Problem description:

In the dataset there are informations about posts from "Hacker News" website. There are two popular post type, question posts that start with "Ask HN" and projects posts that start with "Show HN". We need to know which of the types receive in average more comments, and at what time the most popular type receives more comments.

Dataset:

-id: The unique identifier from Hacker News for the post\
-title: The title of the post\
-url: The URL that the posts links to, if it the post has a URL\
-num_points: The number of points the post acquired, calculated as the total number of upvotes minus the total number of downvotes\
-num_comments: The number of comments that were made on the post\
-author: The username of the person who submitted the post\
-created_at: The date and time at which the post was submitted\

In [36]:
from csv import reader
import datetime as dt

hn = list(reader(open("hacker_news.csv")))
headers = hn[0]
hn = hn[1:]

Creating lists that will store the posts based on its title

In [37]:
ask_posts = []
show_posts = []
other_posts = []

for row in hn:
    title = row[1]
    
    if title.lower().startswith("ask hn"):
        ask_posts.append(row)
    elif title.lower().startswith("show hn"):
        show_posts.append(row)
    else:
        other_posts.append(row)

Function thar receives a list and calculate the total number of comments

In [38]:
def count_total_comments(data):
    total = 0
    for row in data:
        total += int(row[4])
    return total

Is calculated the average of comments for questions and projects posts

In [39]:
total_ask_comments = count_total_comments(ask_posts)
avg_ask_comments = total_ask_comments/len(ask_posts)
print("Average of comments in ask posts: {0:.2f}".format(avg_ask_comments))

total_show_comments = count_total_comments(show_posts)
avg_show_comments = total_show_comments/len(show_posts)
print("Average of comments in show posts: {0:.2f}".format(avg_show_comments))

Average of comments in ask posts: 14.04
Average of comments in show posts: 10.32


Question posts receive more comments in average

result_list will storage the hour and the total of comments for question posts

In [40]:
result_list = []

for row in ask_posts:
    result_list.append([row[6], int(row[4])])

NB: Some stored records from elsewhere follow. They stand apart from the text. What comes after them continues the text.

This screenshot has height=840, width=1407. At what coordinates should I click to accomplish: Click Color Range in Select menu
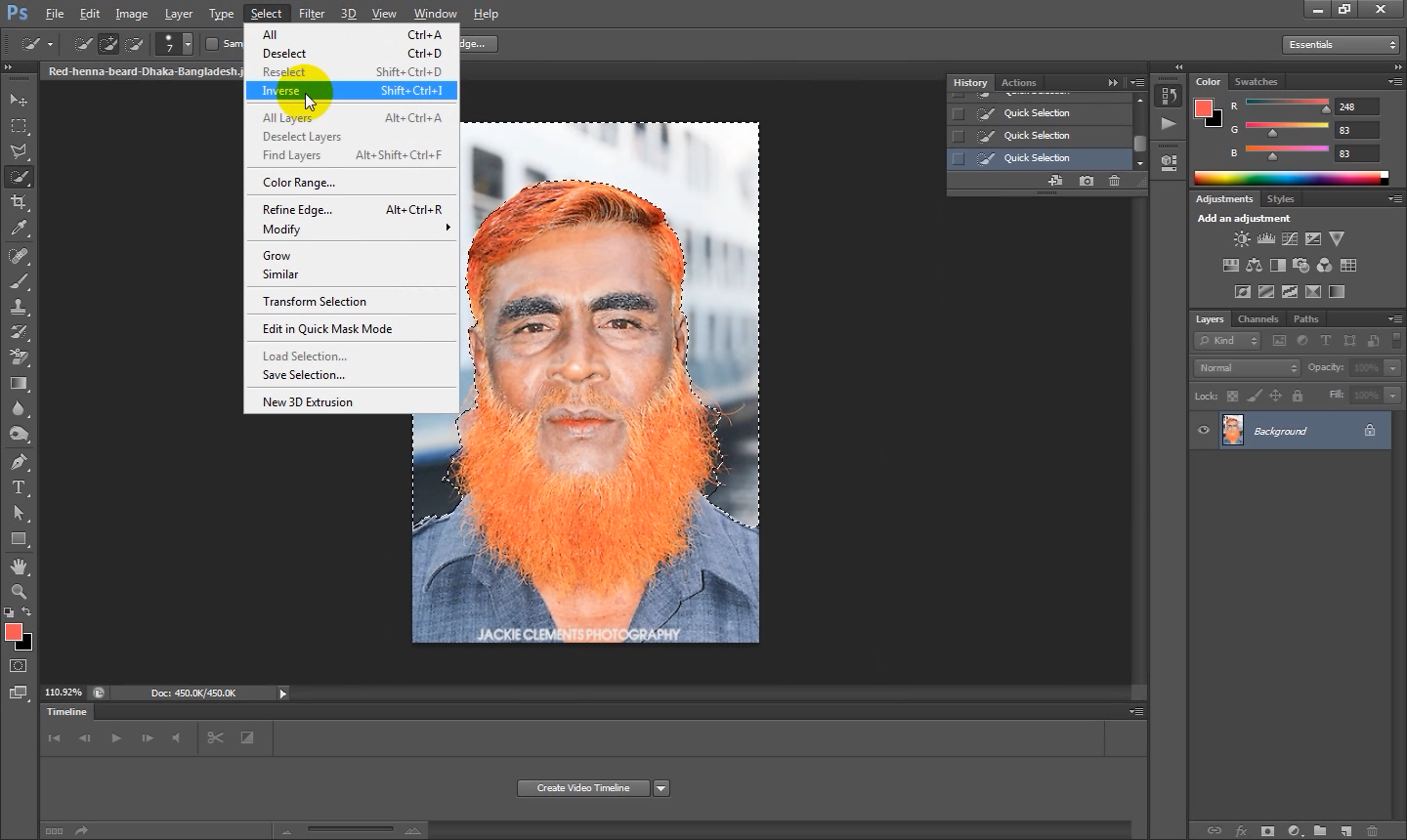(299, 183)
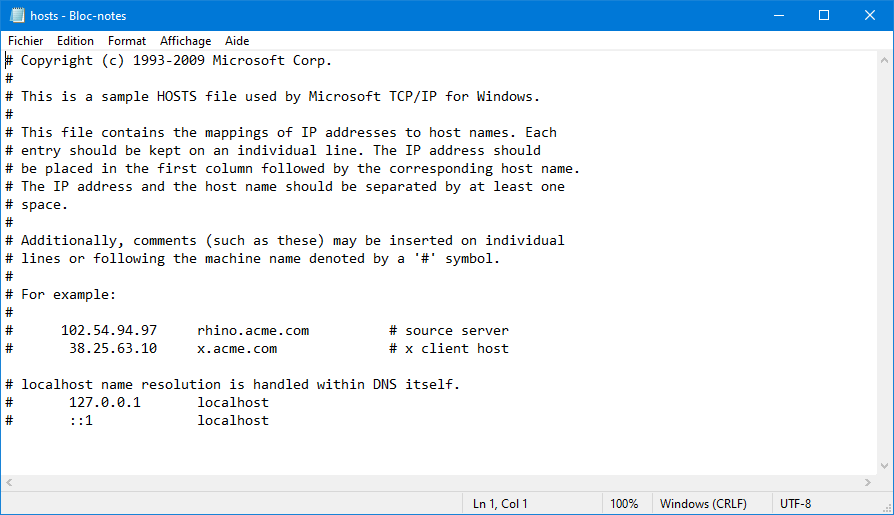Minimize the hosts Notepad window
Viewport: 894px width, 515px height.
pyautogui.click(x=779, y=15)
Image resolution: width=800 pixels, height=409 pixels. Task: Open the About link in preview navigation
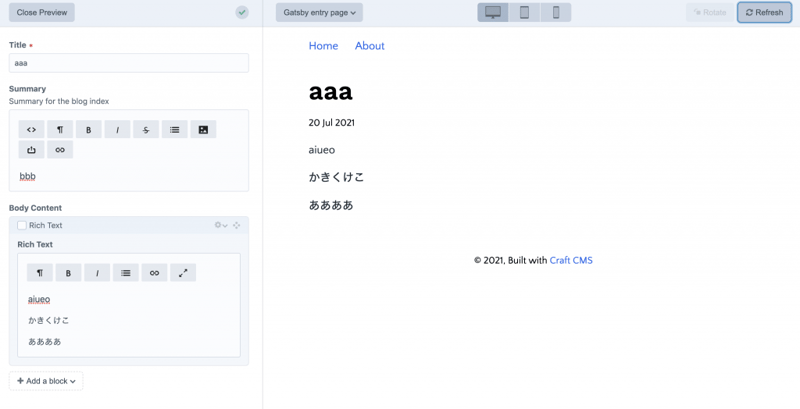tap(369, 46)
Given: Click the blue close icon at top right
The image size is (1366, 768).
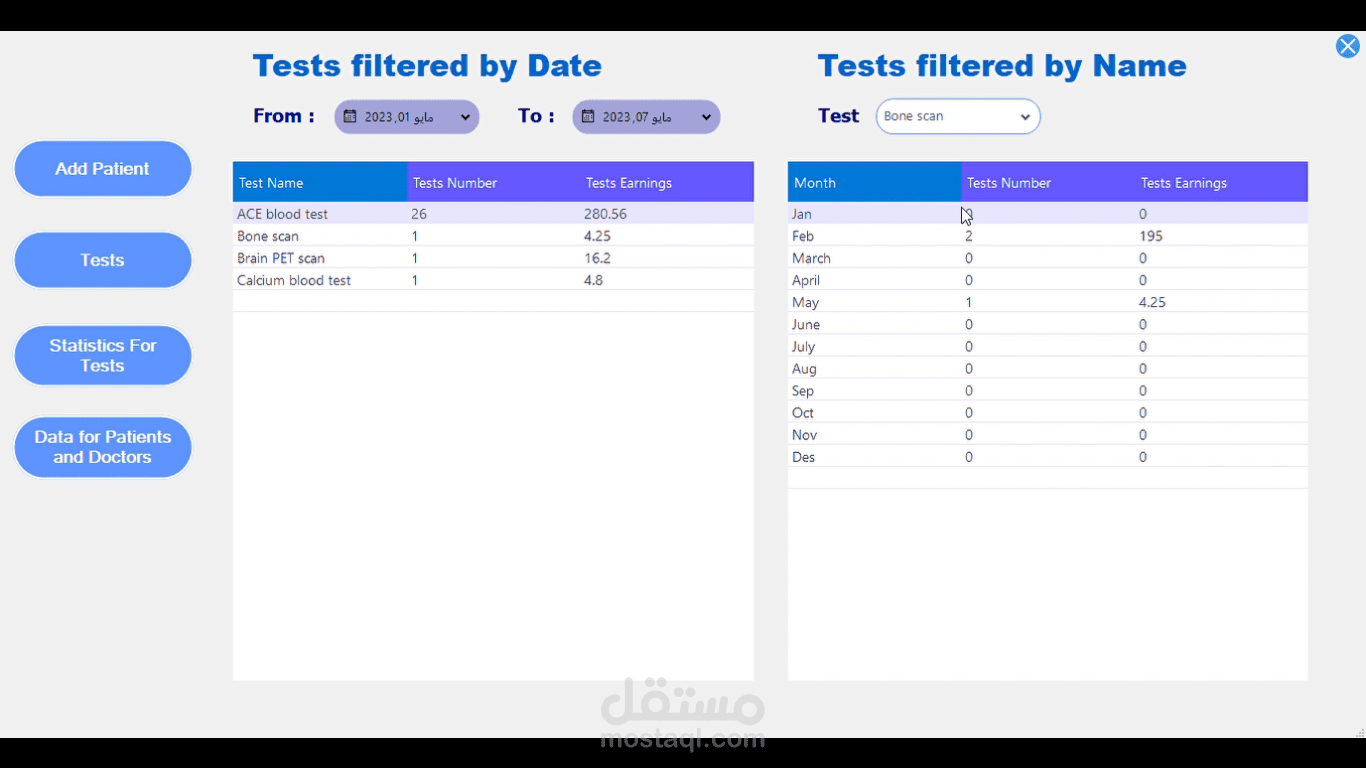Looking at the screenshot, I should [1347, 45].
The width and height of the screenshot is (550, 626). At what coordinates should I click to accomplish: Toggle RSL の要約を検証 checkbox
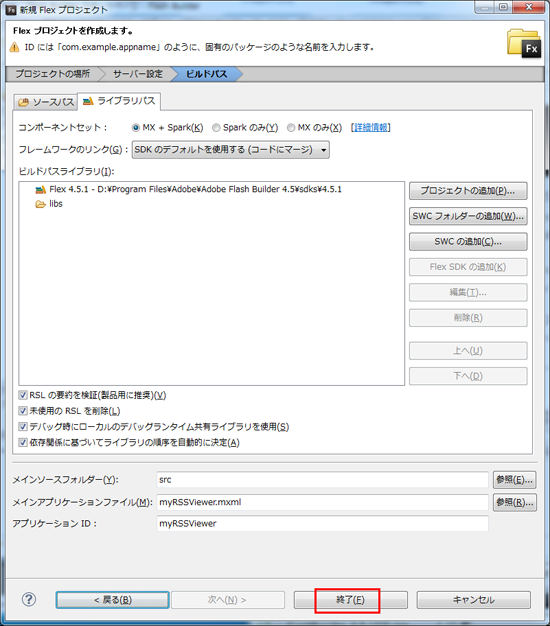pos(23,395)
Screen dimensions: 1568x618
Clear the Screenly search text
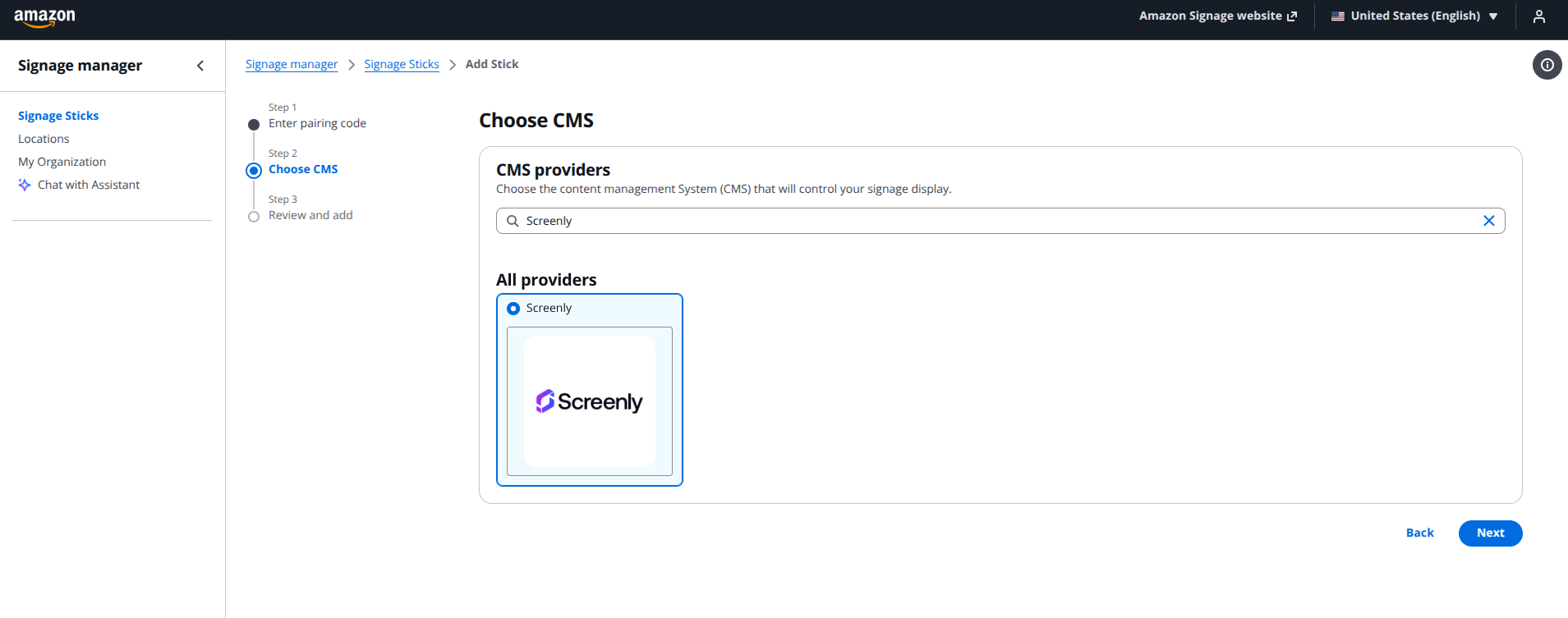click(x=1489, y=221)
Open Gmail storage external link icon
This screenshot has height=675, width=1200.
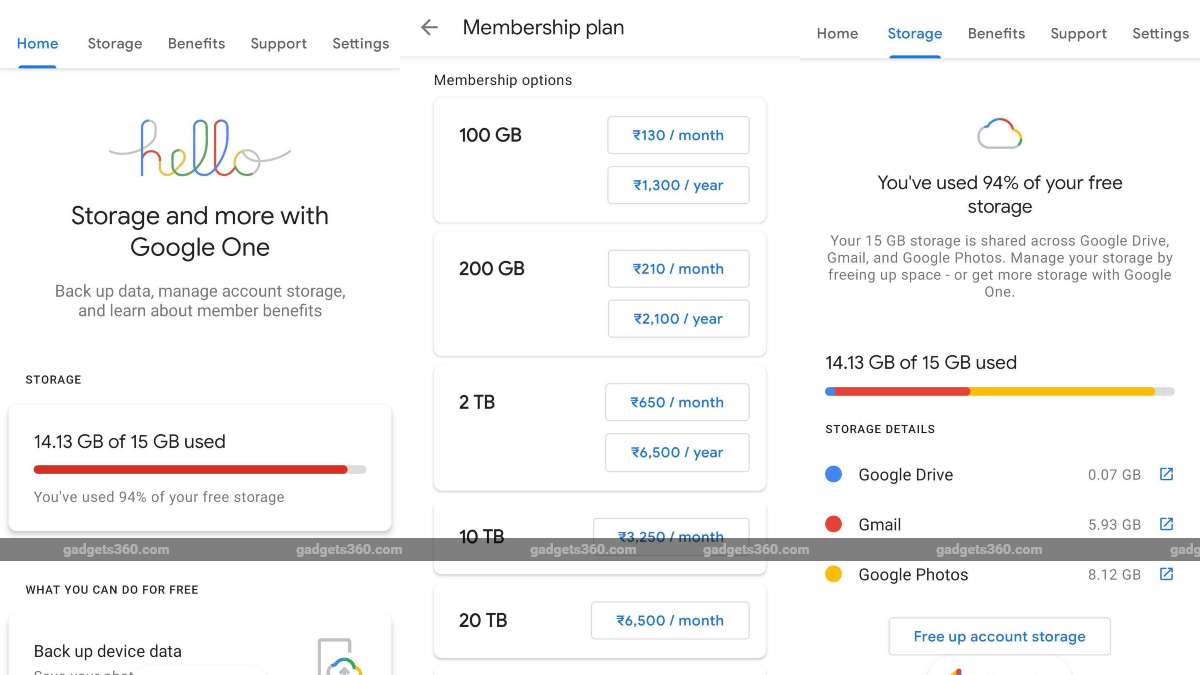pyautogui.click(x=1166, y=524)
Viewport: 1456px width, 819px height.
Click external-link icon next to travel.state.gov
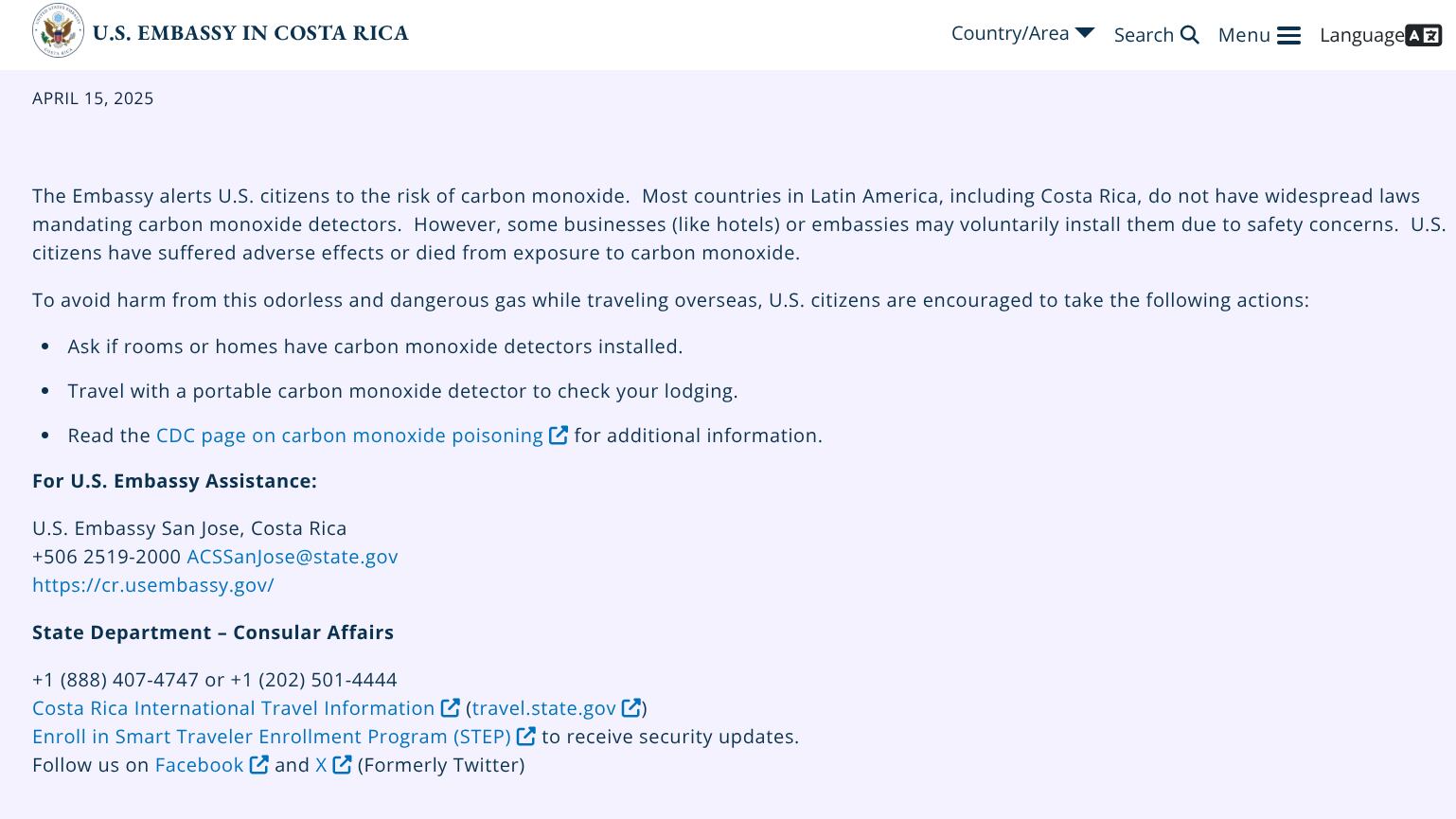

Two dictionaries are created, one will store the number of posts per hour, the other one will store the number of comments per hour

In [41]:
counts_by_hour = {}
comments_by_hour = {}

for row in result_list:
    date = dt.datetime.strptime(row[0], "%m/%d/%Y %H:%M")
    hour = dt.datetime.strftime(date, "%H")
    
    if hour not in counts_by_hour:
        counts_by_hour[hour] = 1
        comments_by_hour[hour] = row[1]
    else:
        counts_by_hour[hour] += 1
        comments_by_hour[hour] += row[1]

avg_by_hour is a list of lists that each row will contain an hour and the average of comments of that hour

In [42]:
avg_by_hour = []

for hour, count in counts_by_hour.items():
    for hour_total, total in comments_by_hour.items():
        if hour == hour_total:
            avg_by_hour.append([hour, total/count])

The columns of each row are inverted and appended into swap_avg_by_hour
<br>
swap_avg_by_hour is sorted and the results show that at 15:00 is the hour that question posts receive more comments in average

In [43]:
swap_avg_by_hour = []

for row in avg_by_hour:
    swap_avg_by_hour.append([row[1], row[0]])
    
sorted_swap = sorted(swap_avg_by_hour, reverse=True)

for row in sorted_swap[:5]:
    print("{0}:00: {1:.2f} average comments per post".format(row[1], row[0]))

15:00: 38.59 average comments per post
02:00: 23.81 average comments per post
20:00: 21.52 average comments per post
16:00: 16.80 average comments per post
21:00: 16.01 average comments per post